Lo sucedido al exministro López Aguilar y a Beatriz Talegón –la aparatik socialista con una decena de colocaciones, entre asesorias y cargos orgánicos, a la que el agiprop televisivo quiere convertir en “Bea, la joven rebelde: 30 años no son nada”- debiera hacer meditar a todos –y más a algunos- sobre el caldo de cultivo que se está creando.
Porque aunque uno pueda entender el cabreo suscitado por la presunta rebelde, a la que le sobró el maquillaje para enjugarle las lágrimas en todos los platós a los que acudió en una gymkhana nocturna, yéndose a hacerse fotos en una manifestación contra los desahucios, el comportamiento de los manifestantes ni puede compartirse ni defenderse.
Como no puede hacerse con esa imposición y coacción en la calles que un día los “indignados” y al otro los “mareados” suponen que les pertenecen en exclusiva y que pueden hacer lo que quieran sin atender a ninguna ley ni a ningún derecho que no sean los suyos.

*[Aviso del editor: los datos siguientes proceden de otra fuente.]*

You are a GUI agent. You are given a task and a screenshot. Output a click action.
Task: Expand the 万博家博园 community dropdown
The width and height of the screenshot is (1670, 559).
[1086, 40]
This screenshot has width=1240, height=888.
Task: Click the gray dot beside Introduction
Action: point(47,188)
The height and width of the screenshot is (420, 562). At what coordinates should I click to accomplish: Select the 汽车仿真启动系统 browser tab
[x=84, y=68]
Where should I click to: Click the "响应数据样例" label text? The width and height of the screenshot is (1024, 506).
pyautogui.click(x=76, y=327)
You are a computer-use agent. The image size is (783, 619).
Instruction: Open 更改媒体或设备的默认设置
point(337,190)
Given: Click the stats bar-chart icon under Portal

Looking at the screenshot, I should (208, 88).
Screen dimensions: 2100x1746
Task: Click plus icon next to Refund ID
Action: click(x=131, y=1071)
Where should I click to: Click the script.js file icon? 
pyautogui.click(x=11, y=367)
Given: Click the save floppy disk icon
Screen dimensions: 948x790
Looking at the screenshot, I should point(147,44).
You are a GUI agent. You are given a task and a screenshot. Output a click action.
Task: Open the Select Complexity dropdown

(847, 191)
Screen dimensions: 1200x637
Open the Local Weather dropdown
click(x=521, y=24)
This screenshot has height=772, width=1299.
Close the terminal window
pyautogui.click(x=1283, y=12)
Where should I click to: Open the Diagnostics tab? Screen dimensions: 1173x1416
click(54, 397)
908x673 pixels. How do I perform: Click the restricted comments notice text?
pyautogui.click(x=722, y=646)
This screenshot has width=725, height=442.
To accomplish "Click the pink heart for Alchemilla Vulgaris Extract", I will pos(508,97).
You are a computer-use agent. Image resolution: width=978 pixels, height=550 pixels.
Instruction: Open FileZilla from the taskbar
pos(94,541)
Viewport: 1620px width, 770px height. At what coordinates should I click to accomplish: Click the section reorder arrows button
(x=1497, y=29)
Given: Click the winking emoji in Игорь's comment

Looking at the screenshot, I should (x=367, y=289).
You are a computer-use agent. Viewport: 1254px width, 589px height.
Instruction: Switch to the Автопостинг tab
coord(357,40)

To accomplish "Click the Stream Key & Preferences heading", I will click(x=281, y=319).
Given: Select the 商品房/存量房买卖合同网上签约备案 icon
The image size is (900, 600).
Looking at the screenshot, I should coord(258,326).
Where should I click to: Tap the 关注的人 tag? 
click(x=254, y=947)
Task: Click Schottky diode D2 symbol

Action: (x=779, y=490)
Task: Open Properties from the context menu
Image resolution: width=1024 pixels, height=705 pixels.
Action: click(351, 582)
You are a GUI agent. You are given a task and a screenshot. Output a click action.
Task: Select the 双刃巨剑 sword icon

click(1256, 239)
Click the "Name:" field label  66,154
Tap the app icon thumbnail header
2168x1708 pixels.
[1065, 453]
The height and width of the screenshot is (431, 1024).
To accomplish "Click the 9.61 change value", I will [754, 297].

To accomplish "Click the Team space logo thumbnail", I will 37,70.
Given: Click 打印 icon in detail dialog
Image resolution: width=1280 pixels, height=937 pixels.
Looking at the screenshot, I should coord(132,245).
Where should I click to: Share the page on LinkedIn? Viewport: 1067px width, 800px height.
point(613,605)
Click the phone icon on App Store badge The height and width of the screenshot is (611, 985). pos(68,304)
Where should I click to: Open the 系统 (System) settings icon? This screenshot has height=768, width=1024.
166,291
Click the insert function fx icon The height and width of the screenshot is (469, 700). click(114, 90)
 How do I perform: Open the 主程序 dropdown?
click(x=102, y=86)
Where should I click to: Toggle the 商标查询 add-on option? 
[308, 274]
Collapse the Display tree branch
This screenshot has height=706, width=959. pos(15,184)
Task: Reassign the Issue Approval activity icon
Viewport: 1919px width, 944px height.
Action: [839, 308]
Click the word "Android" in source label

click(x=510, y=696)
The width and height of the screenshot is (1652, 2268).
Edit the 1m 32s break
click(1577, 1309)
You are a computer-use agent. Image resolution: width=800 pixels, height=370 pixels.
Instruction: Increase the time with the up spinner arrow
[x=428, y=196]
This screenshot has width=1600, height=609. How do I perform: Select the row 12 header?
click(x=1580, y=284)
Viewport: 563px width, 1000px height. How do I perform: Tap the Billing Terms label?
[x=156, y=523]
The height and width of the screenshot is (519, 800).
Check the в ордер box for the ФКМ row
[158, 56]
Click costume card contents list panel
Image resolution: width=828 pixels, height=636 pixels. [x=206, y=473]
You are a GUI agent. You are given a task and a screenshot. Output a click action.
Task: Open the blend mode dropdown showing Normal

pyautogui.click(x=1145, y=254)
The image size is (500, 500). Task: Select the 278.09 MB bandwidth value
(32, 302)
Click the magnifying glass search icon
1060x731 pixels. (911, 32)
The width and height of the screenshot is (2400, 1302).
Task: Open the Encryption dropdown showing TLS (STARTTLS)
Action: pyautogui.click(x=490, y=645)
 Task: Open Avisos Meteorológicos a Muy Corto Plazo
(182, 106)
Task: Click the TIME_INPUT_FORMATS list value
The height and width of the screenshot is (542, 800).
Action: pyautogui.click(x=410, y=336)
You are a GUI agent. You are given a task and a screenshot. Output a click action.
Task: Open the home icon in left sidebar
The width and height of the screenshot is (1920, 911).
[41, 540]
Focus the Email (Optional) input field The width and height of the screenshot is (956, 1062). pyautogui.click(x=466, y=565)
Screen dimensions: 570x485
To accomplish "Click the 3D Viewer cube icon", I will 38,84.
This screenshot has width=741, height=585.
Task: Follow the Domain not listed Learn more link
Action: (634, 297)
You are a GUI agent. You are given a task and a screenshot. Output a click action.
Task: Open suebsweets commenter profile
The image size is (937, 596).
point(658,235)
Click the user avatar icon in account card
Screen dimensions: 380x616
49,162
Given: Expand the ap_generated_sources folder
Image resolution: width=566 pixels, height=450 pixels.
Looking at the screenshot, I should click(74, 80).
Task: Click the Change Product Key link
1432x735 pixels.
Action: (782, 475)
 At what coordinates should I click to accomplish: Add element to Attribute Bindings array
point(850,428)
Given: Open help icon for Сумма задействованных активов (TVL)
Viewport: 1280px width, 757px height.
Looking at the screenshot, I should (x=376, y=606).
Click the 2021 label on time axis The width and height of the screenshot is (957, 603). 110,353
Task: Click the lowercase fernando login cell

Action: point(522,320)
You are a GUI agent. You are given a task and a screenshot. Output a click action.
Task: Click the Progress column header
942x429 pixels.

Las cosas están mal, las gentes hartas, el mar revuelto y las esperanzas desvanecidas. Pero quemarlo todo, la ley de Linch, el acoso, la persecución y el derribo con técnicas de telebasura, con la repetición obsesiva gobelssiana y manipulada de una consigna o una mentira es más que irresponsabilidad. Es un verdadero suicidio colectivo.